Academic publishing has always produced its share of eccentric ideas, but some areas of Social Justice scholarship have gone far beyond eccentricity. Many of these papers seem less like genuine research and more like opportunities for authors to dress up personal fetishes in academic jargon. Some are comical, like papers on “ecosexuality,” in which scholars eroticize nature and describe sexual encounters with trees, lakes, or even the Earth itself. But a disturbing subset takes their fringe sexual impulses into disturbing and even dangerous territory. One paper, titled “Queering Babies” and published in a Springer Nature journal, explicitly sexualized infants. Another argued that we should rethink what counts as a “normal fetal outcome” so that trans-identified women (i.e., “trans men”) could continue injecting high doses of testosterone during pregnancy. These are not harmless thought experiments, but attempts to dismantle the basic ethical boundaries that protect the most vulnerable.
A new paper in the American Sociological Association’s journal Sex & Sexualities goes even further. Titled “Childhood Sexualities: On Pleasure and Meaning from the Margins” and authored by Deevia Bhana, the South African Research Chair at the University of KwaZulu-Natal, and Stefan Lucke, a postdoctoral researcher under Bhana, the piece calls for nothing less than the elimination of the idea of childhood sexual innocence and the ethical taboos against children engaging in sex acts.
The authors lament that most scholarship “marginalizes childhood sexual pleasure” and views children as “vulnerable subjects.” They argue that we must “interrogate dominant narratives of sexual innocence that suppress young people’s desires” and instead recognize how children “negotiate pleasure and meaning amid intersecting hierarchies of age, race, gender, and class.” They reject what they call “adult-centric/adultist approaches to sexualities” and insist that “childhood pleasure is indispensable for an inclusive sociology and just sexual futures.”
It is hard to read this as anything other than laying the intellectual groundwork for dismantling age-of-consent protections.

● **Given material**

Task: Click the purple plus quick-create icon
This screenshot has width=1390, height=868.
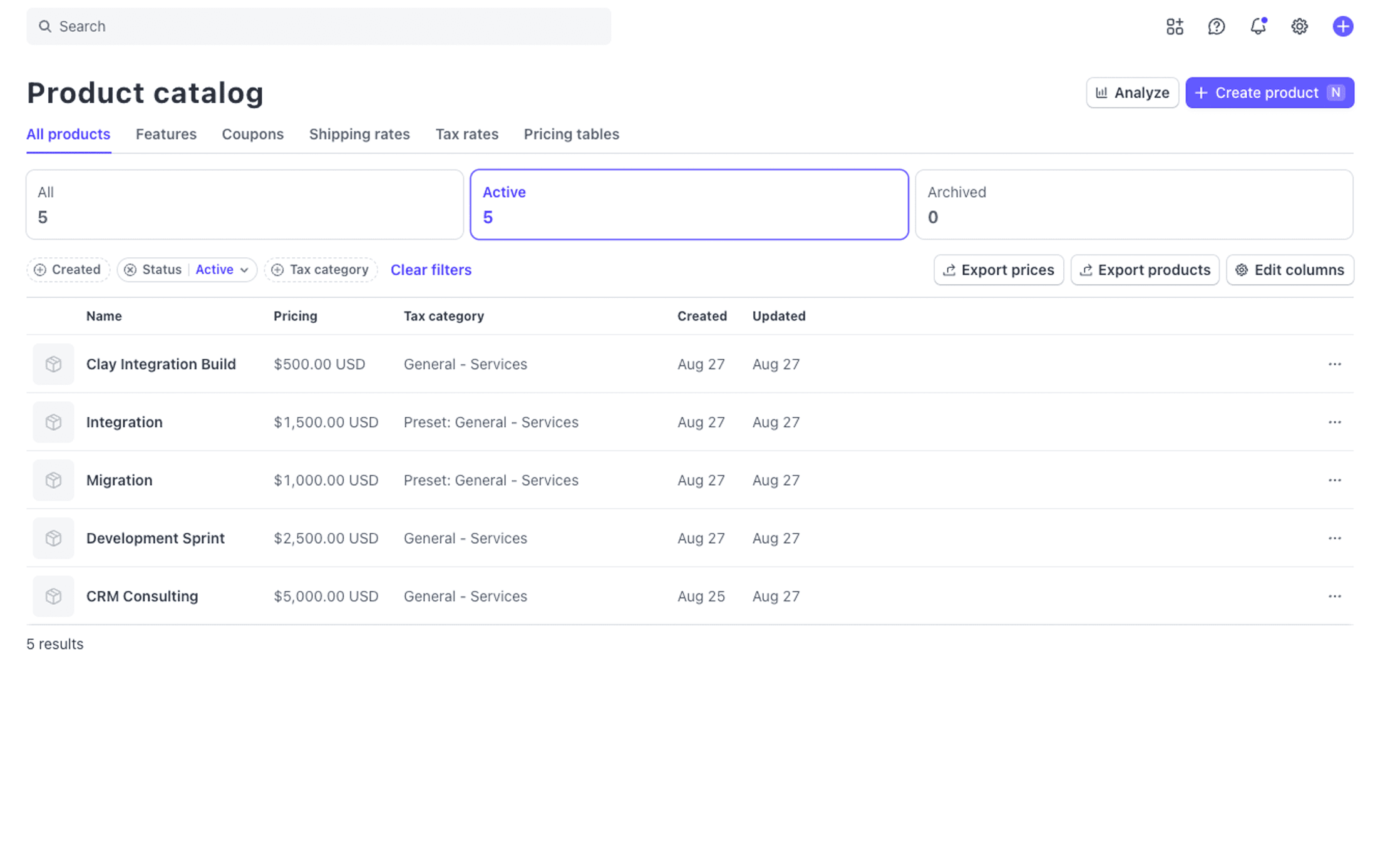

● **Directives**
• A. Rewrite the paragraph beginning "A new paper in the American Sociological Association's journal" from the excerpt on Social Justice scholarship more briefly, keeping its main facts.
• B. Reproduce the part of the excerpt on Social Justice scholarship between "The authors lament" and "dismantling age-of-consent protections.", inclusive.

● **Expected responses**
• A. A new paper in Sex & Sexualities, a journal of the American Sociological Association, goes further still. Titled "Childhood Sexualities: On Pleasure and Meaning from the Margins," it was written by Deevia Bhana, South African Research Chair at the University of KwaZulu-Natal, and Stefan Lucke, a postdoctoral researcher under Bhana. It calls for eliminating both the idea of childhood sexual innocence and the ethical taboos against children engaging in sex acts.

• B.
The authors lament that most scholarship “marginalizes childhood sexual pleasure” and views children as “vulnerable subjects.” They argue that we must “interrogate dominant narratives of sexual innocence that suppress young people’s desires” and instead recognize how children “negotiate pleasure and meaning amid intersecting hierarchies of age, race, gender, and class.” They reject what they call “adult-centric/adultist approaches to sexualities” and insist that “childhood pleasure is indispensable for an inclusive sociology and just sexual futures.”
It is hard to read this as anything other than laying the intellectual groundwork for dismantling age-of-consent protections.